Adelaide Punch
- A crop of the centre illustration of the Adelaide Punch, 7 December 1878.
- Former editors: J. C. F. Johnson Godfrey Egremont Henry O'Donnell
- Staff writers: D. M. "Dan" Magill C. R. Wilton
- Categories: Satire, Humour
- Frequency: Fortnightly (1878); weekly from September 1878
- Format: Quarto
- Publisher: J. C. F. Johnson
- Founder: Haddrick and East
- First issue: 24 January 1878
- Final issue: October 1884
- Country: Australia
- Based in: Adelaide, South Australia
- Language: English

= Adelaide Punch =

Australian satirical magazine (1878–1884)

Adelaide Punch (1878–1884) was a short-lived humorous and satirical magazine published in Adelaide, South Australia. Like Melbourne Punch, it was modelled on Punch of London.

==History==
Adelaide Punch had its origin in The Rattlesnake or Adelaide Punch, a fortnightly magazine first published by Haddrick and East on Thursday 24 January 1878. It failed after a few issues, leaving the printers Scrymgour and Sons holding a debt of around £100.

Rather than writing it off, they decided to persevere with its production, and momentarily interested D. W. Melville, at one time with the Register, to act as managing editor, but he found it interfered with his lucrative auctioneering business, so they settled on J. C. F. Johnson, of the Register (later M.P. for Onkaparinga). His team included D. M. "Dan" Magill (ca.1845 – 3 April 1916), also ex-Register; William John Kennedy (1848–1894), headmaster of Mount Gambier and Hindmarsh schools, as cartoonist (also associated with Quiz magazine); and C. R. Wilton, then a promising cadet.
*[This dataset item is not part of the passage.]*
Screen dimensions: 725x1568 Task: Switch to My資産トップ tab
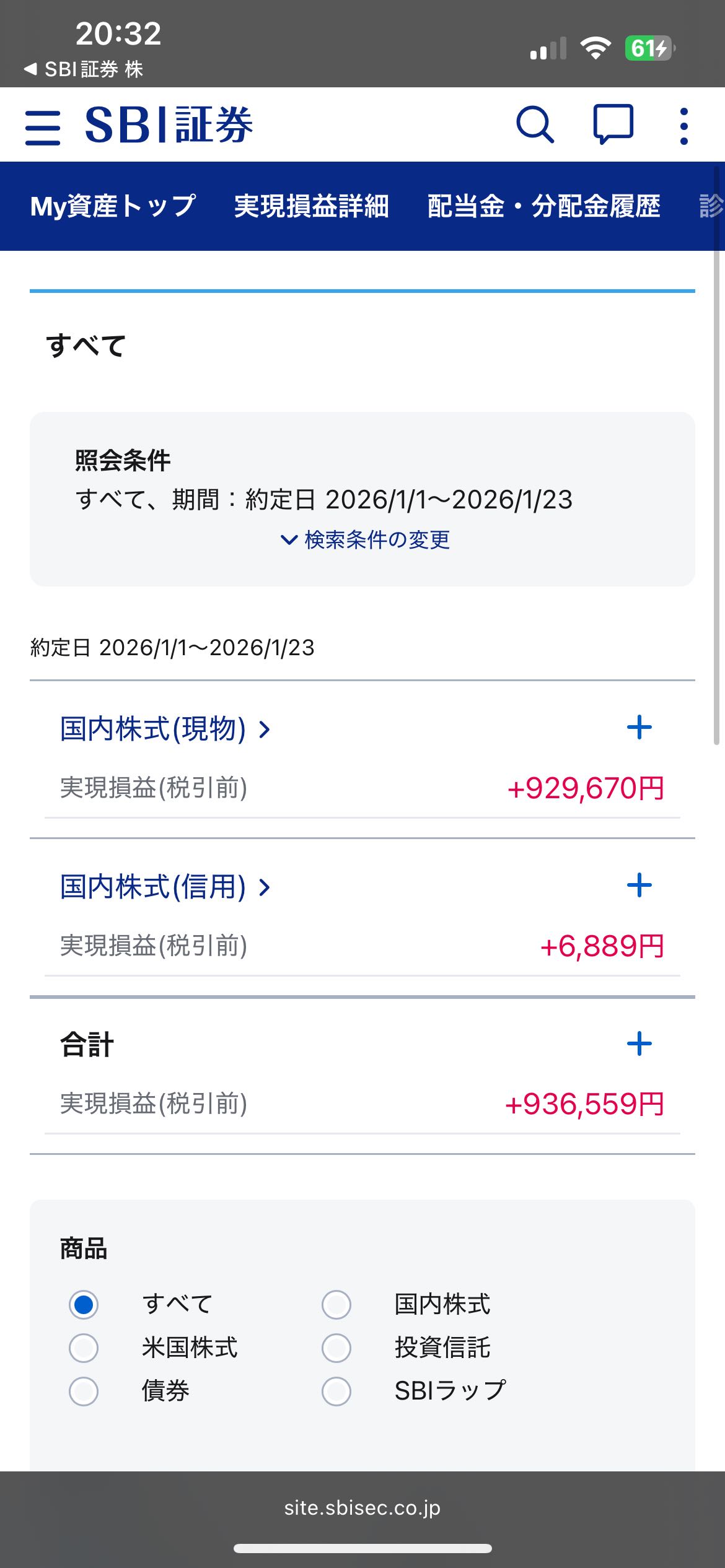click(113, 206)
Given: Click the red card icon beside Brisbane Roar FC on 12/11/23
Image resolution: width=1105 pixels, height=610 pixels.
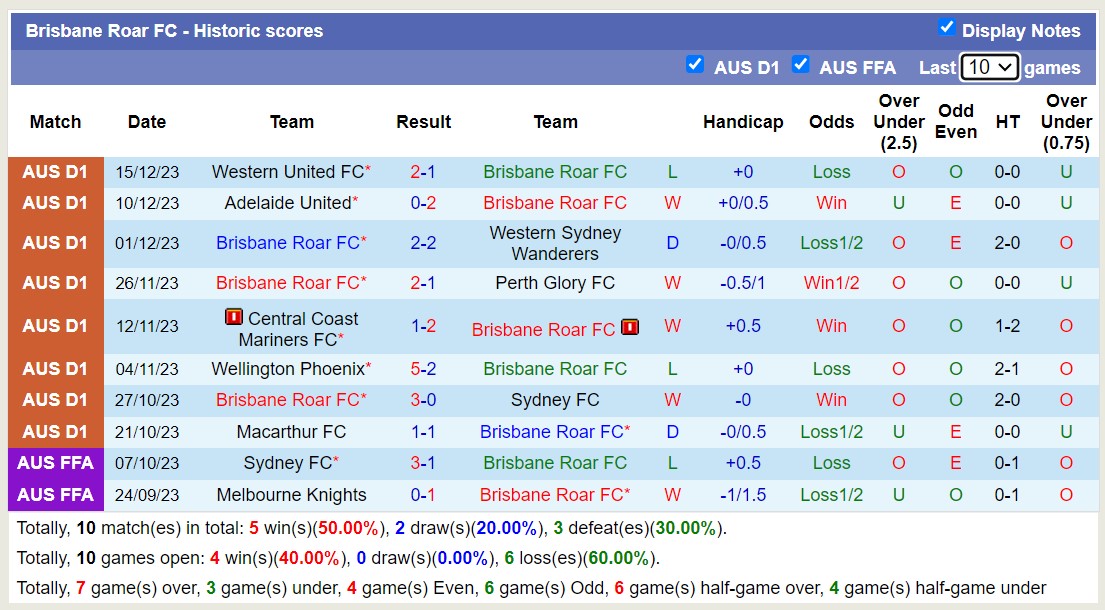Looking at the screenshot, I should (x=630, y=326).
The magazine was a considerable success, and went weekly in September 1878. Johnson purchased a half-share from Scrymgour in December that year and assumed the role of managing editor, and in 1879 became sole proprietor, bringing his brother A. Campbell Johnson in as partner.

In mid-1880 they advertised for another cartoonist (by this time the proprietors were Johnson and Scarfe); in July Adelaide Punch grew in size, and the type and layout were changed to more closely resemble the London Punch; South Australian newspapers greeted the new format with approval.

Around October 1881 Johnson hired Godfrey Egremont (died 1923), once the Registers theatre critic, prolific author and embezzler, as editor then in April 1882 sold out to E. H. Derrington, who appointed Henry O'Donnell as editor and engaged Herbert James Woodhouse (1858–1937) as cartoonist. O'Donnell and Woodhouse became owners in early 1884; quality suffered, the wit was gone and by October 1884 the magazine was in trouble; it was purchased by Charles A. Murphy, owner with Charles F. Stansbury, of an erstwhile competitor, the Lantern, and publication ceased.

The publication was Quarto size, ran to 8 pages, and sold for sixpence.